I hate February.
(It means mud-month [Solmonath])
I live in a little, plastic kettle, February.
I saw a colorful sign today: MOLDY ICE.
Hello, ice-cream face.
Leave me alone.
Hello, great pale ugly thing lying on its back.
Lions, tigers, wolves, foxes, and shit of various kinds–February.
(It means cabbage [Kale-monath])
There is huge flashing sign in front of the funeral home and it flashes DRIVE CAREFUL!! and it pisses me off, February.
Hi February. I am going to pencil in these eyebrows, then punch you in the face.
(Ronald Reagan was born in February. Same day as Axl Rose. Zsa Zsa Gabor. You get the idea. Fuck Reagan.)
The dog turd in the snow on the parking lot glinted.

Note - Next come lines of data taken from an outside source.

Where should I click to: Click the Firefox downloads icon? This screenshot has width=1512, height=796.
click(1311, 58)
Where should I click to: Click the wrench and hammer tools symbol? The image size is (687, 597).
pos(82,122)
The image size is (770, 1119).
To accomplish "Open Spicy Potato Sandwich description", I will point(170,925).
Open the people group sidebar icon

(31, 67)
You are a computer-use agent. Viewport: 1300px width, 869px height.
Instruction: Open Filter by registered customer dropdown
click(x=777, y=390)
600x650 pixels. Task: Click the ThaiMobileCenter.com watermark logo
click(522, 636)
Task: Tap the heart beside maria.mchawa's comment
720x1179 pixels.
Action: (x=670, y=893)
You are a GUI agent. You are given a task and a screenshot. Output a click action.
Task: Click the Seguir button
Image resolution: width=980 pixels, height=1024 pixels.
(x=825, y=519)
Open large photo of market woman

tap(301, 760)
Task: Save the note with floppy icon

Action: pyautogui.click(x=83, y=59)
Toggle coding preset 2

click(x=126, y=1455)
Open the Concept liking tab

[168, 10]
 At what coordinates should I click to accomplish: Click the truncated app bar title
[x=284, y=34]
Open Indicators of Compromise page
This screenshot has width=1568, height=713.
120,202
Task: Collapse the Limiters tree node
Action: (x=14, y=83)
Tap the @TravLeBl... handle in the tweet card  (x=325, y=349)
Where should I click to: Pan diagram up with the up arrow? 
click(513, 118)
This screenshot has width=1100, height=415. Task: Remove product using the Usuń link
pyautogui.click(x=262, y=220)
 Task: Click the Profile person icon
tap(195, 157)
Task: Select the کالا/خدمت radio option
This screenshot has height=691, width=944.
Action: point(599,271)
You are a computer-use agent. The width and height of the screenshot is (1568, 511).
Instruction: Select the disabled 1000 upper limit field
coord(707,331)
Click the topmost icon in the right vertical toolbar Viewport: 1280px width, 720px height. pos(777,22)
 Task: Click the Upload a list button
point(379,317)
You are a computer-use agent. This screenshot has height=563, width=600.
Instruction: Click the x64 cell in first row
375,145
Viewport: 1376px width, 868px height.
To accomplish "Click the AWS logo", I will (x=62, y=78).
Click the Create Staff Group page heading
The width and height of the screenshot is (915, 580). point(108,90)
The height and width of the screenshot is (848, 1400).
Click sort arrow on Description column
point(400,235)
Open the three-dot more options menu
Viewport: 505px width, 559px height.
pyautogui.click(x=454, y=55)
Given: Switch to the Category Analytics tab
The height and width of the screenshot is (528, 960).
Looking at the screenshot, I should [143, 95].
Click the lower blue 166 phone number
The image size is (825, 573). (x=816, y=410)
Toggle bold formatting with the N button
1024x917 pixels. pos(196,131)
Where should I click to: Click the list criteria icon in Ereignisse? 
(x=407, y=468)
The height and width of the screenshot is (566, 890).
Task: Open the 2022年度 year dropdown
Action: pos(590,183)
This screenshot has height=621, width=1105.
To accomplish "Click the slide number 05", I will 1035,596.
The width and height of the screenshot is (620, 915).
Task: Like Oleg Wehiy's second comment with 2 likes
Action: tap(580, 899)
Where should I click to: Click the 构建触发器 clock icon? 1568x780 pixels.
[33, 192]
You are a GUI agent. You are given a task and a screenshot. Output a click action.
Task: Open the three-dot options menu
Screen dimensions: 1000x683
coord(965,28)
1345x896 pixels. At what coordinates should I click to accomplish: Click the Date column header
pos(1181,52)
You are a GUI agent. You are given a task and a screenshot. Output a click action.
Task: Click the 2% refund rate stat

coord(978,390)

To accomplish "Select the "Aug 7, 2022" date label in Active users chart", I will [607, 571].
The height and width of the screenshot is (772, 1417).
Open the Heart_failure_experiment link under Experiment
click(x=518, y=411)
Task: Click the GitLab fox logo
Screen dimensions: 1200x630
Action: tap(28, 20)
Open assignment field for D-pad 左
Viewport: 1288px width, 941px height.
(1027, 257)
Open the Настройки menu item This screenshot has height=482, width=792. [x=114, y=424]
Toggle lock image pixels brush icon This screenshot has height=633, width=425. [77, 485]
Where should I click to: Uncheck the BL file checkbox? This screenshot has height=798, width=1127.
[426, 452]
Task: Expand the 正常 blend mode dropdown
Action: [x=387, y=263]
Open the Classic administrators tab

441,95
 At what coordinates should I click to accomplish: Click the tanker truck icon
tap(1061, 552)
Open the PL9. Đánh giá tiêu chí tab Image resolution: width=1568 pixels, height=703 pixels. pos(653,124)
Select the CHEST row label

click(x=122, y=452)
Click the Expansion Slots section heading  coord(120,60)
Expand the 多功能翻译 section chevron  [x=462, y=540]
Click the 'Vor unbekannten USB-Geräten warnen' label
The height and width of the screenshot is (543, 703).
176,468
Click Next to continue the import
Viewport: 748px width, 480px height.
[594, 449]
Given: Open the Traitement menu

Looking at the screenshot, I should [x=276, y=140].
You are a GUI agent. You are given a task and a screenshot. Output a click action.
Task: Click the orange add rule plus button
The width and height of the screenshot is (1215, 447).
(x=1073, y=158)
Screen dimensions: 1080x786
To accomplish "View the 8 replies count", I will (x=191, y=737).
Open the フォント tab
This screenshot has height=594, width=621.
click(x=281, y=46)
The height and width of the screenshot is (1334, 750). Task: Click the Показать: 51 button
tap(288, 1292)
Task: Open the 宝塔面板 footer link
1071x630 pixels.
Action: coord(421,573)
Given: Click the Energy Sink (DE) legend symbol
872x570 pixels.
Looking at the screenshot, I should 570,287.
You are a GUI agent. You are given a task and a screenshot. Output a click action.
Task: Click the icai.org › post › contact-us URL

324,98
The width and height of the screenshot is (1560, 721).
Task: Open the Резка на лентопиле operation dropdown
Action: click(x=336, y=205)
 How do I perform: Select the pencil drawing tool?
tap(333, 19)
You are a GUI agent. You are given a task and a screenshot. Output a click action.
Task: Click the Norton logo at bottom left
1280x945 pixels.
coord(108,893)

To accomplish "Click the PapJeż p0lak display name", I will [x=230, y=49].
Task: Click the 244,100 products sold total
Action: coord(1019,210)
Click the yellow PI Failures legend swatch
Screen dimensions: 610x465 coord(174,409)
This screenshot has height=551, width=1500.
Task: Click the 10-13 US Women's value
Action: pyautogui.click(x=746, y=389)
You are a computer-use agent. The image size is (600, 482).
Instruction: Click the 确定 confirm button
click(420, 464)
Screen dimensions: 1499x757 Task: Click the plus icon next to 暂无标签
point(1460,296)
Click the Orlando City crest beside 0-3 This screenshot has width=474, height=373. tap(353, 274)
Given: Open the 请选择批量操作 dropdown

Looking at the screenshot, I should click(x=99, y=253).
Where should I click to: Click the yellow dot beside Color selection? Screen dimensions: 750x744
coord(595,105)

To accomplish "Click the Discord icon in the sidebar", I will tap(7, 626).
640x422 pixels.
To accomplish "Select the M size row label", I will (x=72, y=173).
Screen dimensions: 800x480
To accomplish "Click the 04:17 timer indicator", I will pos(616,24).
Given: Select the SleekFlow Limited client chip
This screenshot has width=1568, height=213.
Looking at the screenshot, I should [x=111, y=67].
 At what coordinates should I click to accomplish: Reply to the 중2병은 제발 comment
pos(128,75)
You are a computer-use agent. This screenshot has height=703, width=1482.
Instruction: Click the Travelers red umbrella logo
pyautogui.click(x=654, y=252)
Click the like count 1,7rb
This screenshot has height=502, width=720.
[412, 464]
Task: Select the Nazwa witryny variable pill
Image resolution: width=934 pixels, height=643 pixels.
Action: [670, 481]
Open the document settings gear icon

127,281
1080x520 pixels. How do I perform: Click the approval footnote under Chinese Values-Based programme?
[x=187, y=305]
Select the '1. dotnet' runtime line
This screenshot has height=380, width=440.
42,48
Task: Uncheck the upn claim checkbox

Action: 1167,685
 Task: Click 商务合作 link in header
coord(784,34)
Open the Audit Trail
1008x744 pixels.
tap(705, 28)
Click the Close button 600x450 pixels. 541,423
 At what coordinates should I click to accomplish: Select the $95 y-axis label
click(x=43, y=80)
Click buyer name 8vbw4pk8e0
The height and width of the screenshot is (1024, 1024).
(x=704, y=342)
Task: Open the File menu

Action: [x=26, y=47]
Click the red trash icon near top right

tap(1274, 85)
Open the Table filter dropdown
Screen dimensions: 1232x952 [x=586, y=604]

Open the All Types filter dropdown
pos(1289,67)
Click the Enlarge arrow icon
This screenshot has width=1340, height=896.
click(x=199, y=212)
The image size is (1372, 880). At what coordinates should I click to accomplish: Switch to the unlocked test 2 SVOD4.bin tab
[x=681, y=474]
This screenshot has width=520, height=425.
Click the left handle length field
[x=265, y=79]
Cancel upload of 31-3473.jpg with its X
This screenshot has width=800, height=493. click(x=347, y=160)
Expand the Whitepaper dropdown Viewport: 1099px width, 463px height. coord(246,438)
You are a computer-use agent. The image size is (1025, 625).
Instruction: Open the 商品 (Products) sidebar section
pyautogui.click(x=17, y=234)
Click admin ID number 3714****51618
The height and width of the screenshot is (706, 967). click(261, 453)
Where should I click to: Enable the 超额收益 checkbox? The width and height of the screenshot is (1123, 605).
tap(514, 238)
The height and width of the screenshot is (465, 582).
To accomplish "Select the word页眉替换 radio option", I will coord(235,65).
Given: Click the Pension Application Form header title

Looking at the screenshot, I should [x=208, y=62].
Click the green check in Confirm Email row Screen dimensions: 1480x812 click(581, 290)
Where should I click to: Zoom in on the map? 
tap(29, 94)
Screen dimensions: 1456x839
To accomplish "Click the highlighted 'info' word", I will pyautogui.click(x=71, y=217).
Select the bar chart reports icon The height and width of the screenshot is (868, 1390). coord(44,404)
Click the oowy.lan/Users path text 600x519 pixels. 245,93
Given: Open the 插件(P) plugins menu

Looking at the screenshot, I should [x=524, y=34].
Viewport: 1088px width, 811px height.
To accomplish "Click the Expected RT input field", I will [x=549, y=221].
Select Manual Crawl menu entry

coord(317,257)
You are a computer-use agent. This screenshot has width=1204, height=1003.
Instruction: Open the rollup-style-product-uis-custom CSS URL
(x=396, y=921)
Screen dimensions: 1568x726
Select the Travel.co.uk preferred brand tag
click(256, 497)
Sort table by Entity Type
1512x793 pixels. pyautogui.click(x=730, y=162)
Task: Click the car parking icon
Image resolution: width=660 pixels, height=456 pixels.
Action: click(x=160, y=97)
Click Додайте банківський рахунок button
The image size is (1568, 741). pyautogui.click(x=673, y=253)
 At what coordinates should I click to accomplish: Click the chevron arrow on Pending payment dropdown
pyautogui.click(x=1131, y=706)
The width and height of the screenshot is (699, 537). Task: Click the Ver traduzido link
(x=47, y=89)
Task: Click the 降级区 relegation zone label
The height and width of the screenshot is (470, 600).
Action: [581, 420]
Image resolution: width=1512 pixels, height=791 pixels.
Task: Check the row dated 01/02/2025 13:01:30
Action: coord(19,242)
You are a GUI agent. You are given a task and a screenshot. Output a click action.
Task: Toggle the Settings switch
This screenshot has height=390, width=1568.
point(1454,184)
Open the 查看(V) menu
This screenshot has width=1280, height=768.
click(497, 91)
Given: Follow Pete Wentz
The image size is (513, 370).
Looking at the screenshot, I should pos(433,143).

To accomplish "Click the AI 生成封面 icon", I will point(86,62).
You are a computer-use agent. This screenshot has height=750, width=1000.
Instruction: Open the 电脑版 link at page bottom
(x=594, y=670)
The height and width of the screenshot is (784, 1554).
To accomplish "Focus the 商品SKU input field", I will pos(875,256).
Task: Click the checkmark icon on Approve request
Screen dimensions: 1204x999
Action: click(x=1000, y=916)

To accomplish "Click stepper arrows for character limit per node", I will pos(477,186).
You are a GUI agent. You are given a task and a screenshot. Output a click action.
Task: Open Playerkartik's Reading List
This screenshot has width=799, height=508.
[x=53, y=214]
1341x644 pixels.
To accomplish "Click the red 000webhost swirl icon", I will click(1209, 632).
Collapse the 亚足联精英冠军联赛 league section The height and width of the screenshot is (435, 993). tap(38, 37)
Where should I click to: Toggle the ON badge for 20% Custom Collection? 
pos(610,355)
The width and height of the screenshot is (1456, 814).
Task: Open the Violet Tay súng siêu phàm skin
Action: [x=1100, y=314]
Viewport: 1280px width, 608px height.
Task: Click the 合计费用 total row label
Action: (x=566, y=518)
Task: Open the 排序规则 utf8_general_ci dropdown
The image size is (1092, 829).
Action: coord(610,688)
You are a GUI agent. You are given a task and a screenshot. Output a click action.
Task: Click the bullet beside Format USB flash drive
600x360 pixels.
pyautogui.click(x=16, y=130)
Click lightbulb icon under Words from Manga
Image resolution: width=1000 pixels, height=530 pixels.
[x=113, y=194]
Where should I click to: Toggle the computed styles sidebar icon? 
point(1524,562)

None of the rules of February are made or could be made by me–and that is frustrating.
I would like to take a chauffeur-driven jeep and drive it right into the kneecaps of February, like mash February into a bus, or a low bus step, or a childbirth of low bus steps. I would like to see February out job-hunting, that type of misery.
There are the budget cuts.
You are now sharing an office with February.
A low mournful hoot.
My Subaru tumbles over and is wriggling its tires.
The snowplowed mountain of shit.
The palace where there is more abundance of shit than in Antarctica.
My debut upon the world’s stage occurred on February 26, 1845, in the State of Iowa.
Buffalo Bill (fuck him)
The pleasure that contains feathered shit, beasts of shit, herbal shits and flowered shits, all wrought in shit–February.
I have to sit here while February squeezes my left breast. This is demeaning.